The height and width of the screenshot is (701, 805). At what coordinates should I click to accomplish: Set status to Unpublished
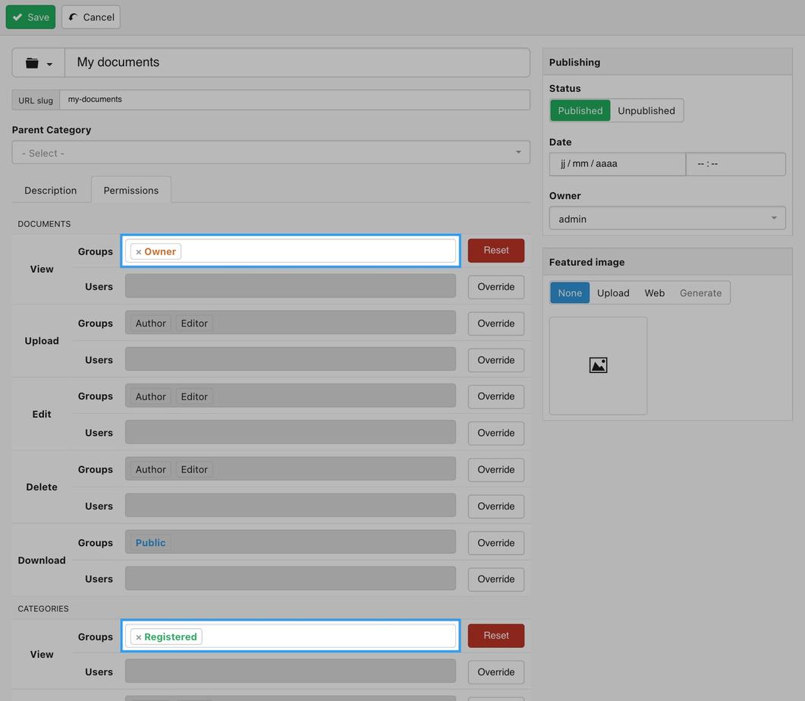(646, 111)
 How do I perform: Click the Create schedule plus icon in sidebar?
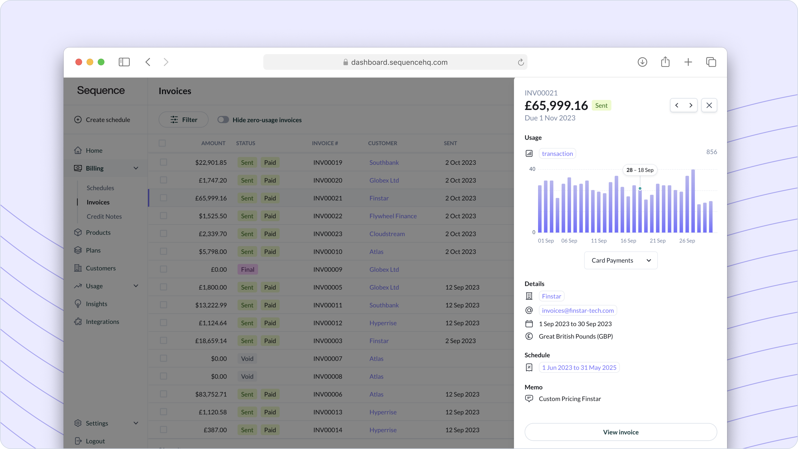[x=78, y=120]
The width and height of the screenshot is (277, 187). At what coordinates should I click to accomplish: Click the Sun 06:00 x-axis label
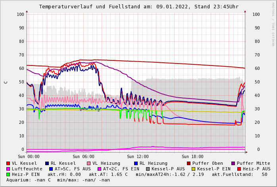tap(83, 157)
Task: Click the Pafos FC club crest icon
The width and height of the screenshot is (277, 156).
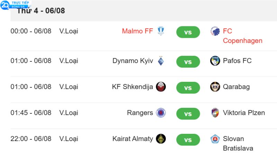Action: pyautogui.click(x=215, y=61)
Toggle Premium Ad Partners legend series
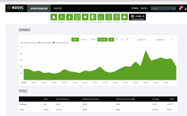Viewport: 187px width, 116px height. (x=61, y=43)
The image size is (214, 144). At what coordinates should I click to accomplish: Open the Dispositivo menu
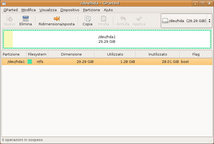[70, 10]
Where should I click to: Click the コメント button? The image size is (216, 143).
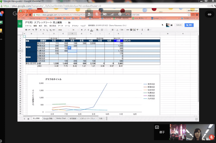[179, 25]
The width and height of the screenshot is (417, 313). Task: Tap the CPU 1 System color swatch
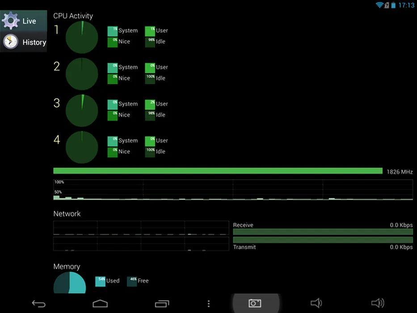112,31
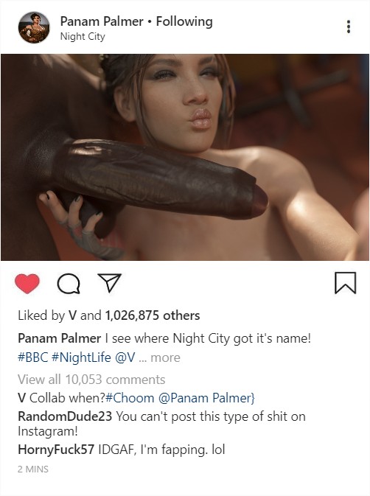This screenshot has width=370, height=496.
Task: Toggle the Following status in header
Action: pos(184,22)
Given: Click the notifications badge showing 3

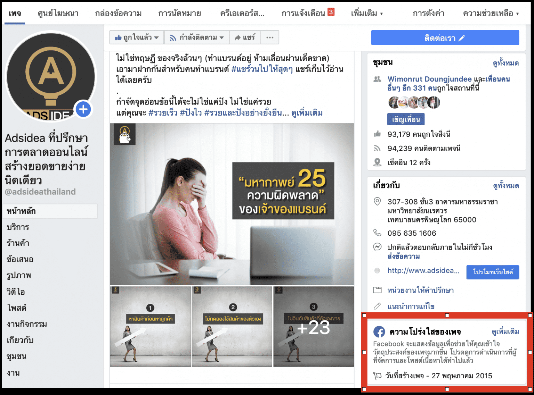Looking at the screenshot, I should click(331, 12).
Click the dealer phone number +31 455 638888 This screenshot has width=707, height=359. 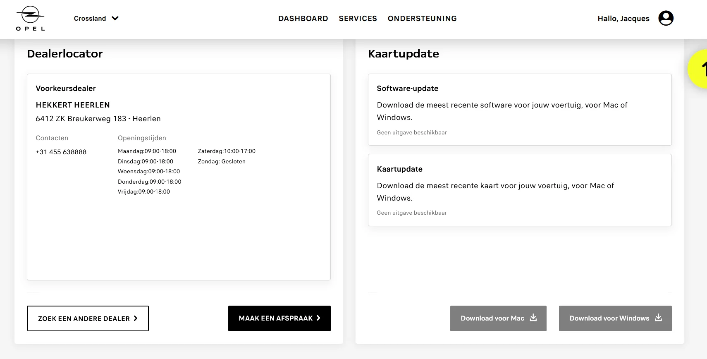click(61, 152)
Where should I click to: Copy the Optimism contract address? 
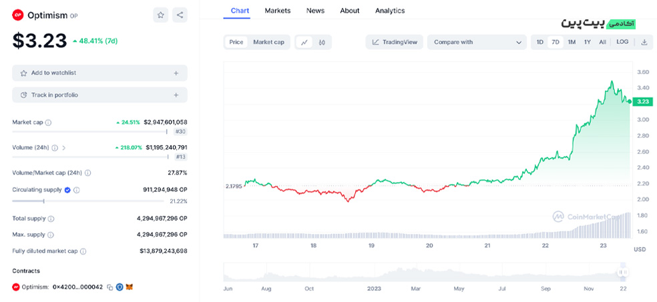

● Problem to solve: Above are some entries; copy exactly the lines from the line with "How do I perform: Click" through the line with "Task: Click the Pafos FC club crest icon", both included, but none of the pictures.

● The completed task:
 How do I perform: Click the Create schedule plus icon in sidebar?
[x=78, y=120]
The width and height of the screenshot is (277, 187). At what coordinates should I click to accomplish: Click the Sun 06:00 x-axis label
tap(83, 157)
Task: Click the Pafos FC club crest icon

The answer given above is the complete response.